Binomial Random Variables
Binomial experiments have
- a fixed number of trials \(n\), where
- each trial has only two possible outcomes, “success” (having probability \(p\)) and “failure” (having probability \(1 - p\)), where
- “success” is defined as the condition which we are trying to satisfy, e.g. making a free throw, answering a question correctly, flipping a coin and getting “heads,”
- the “success” probability \(p\) is constant for all trials, and finally
- all trials are independent of each other.
- A rule of thumb is we can assume independence if the sample size is less than or equal to 1/10th of the population size.

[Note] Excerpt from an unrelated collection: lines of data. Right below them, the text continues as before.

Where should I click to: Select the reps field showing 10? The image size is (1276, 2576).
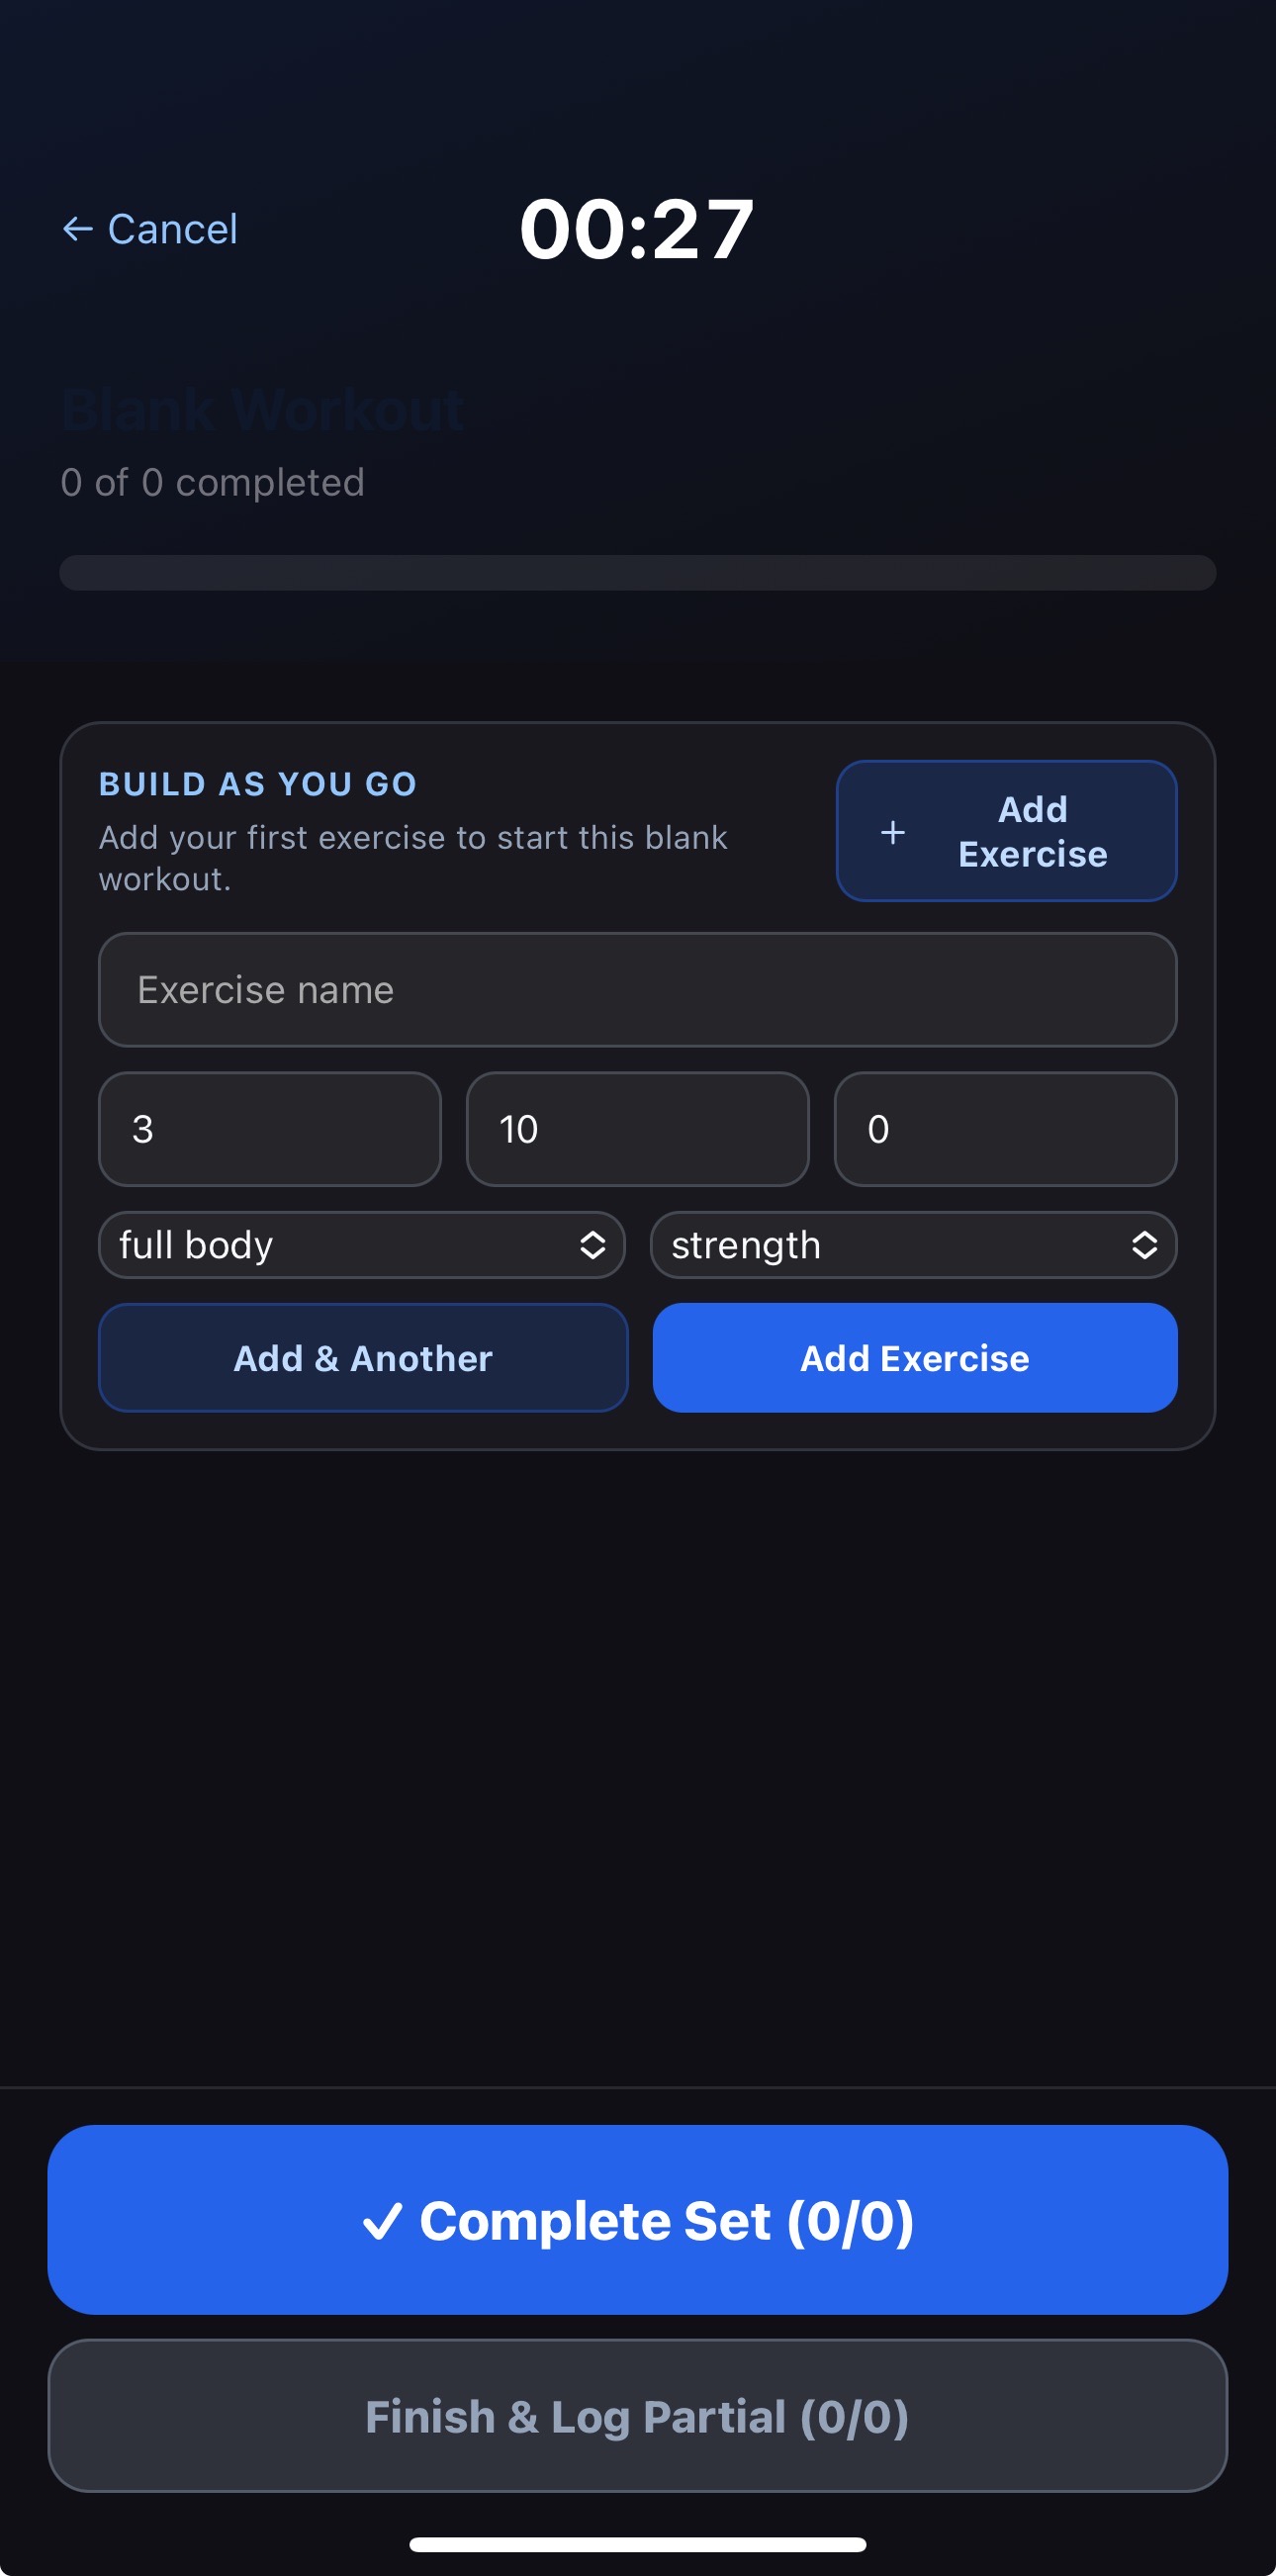(637, 1129)
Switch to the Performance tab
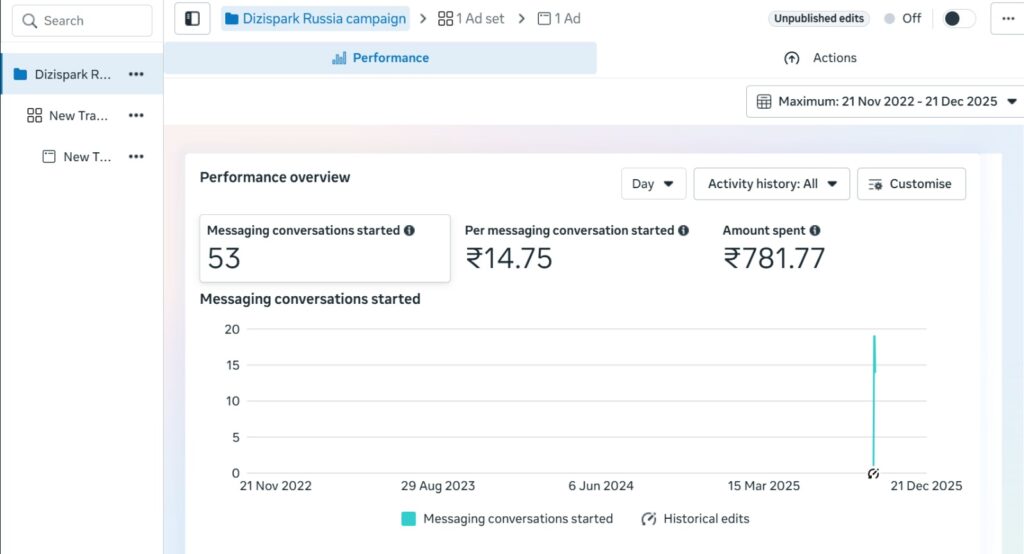This screenshot has height=554, width=1024. [380, 58]
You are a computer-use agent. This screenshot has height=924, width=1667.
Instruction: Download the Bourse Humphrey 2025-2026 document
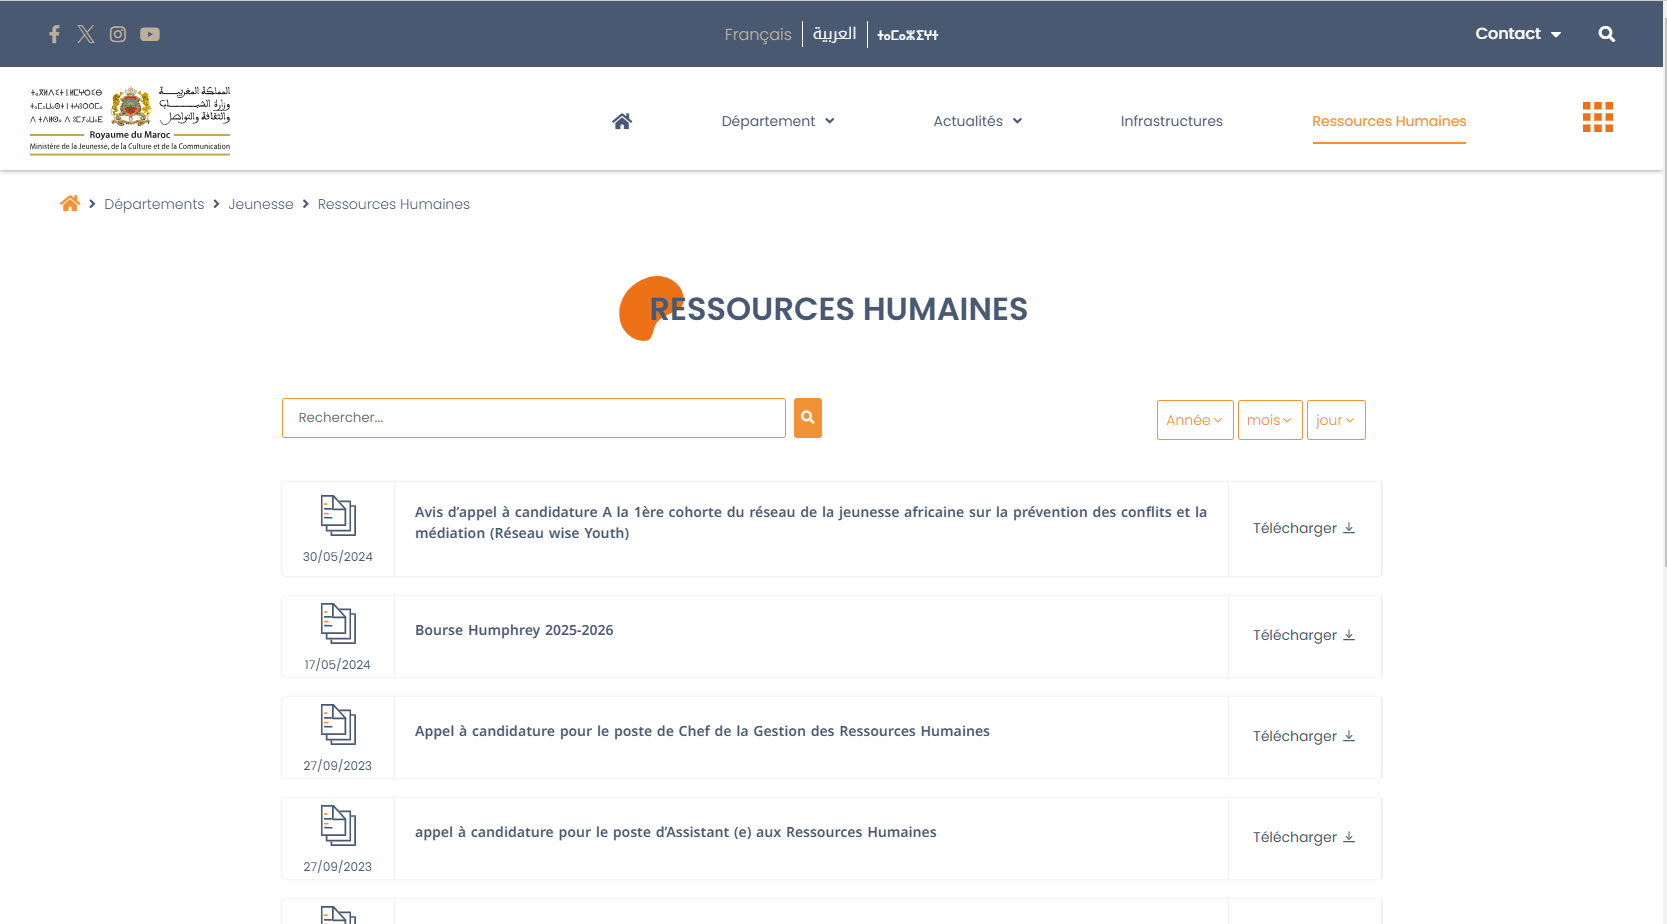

The binomial random variable \(X\) represents the number of “successes” in those \(n\) trials given probability of success \(p\). We can say “\(X\) is binomial with \(n = ...\) and \(p = ...\)” The trials in binomial experiments are known as Bernoulli Trials.
Probability Mass Function for a Binomial Random Variable
In a binomial experiment, we can count the number of possible outcomes having \(k\) successes: \begin{equation} \frac{n!}{k!(n - k)!} \tag{Number of combinations} \end{equation} which has a shorthand version: \begin{equation} \binom{n}{k} \tag{Number of combinations shorthand} \end{equation}
The pmf is a function that gives the probability that a discrete random variable is exactly equal to some value; thus we can express the probability distribution as \begin{equation} P(X = x) = \frac{n!}{x!(n - x)!} p^x (1 - p)^{n - x} , \ \text{for 0} \leq x \leq n \end{equation} where we’re multiplying the number of ways we can get \(x\) successes by the probability of getting \(x\) successes in \(n\) independent trials.
SciPy (a Python package) has a function to calculate the probability mass function of a random experiment:
Cumulative Distribution Function
This function answers the question “what’s the probability of getting at most \(k\) successes in a random experiment of \(n\) trials given success probability \(p\)?”
Mean and Variance
For binomial distributions, we have special-case formulas for the mean, variance, and standard distribution: \begin{equation} \mu_X = np \tag{Mean} \end{equation} \begin{equation} \sigma^2_X = np(1 - p) \tag{Variance} \end{equation} \begin{equation} \sigma_X = \sqrt{np(1 - p)} \tag{Standard Deviation} \end{equation}
Shape of Binomial Distribution
With a small number of trials \(n\) a \(p\) closer to 0 or 1 than to 0.5 will yield a skewed-right or skewed-left distribution, respectively; however as \(n\) increases, the distribution centers around \(p \cdot n\).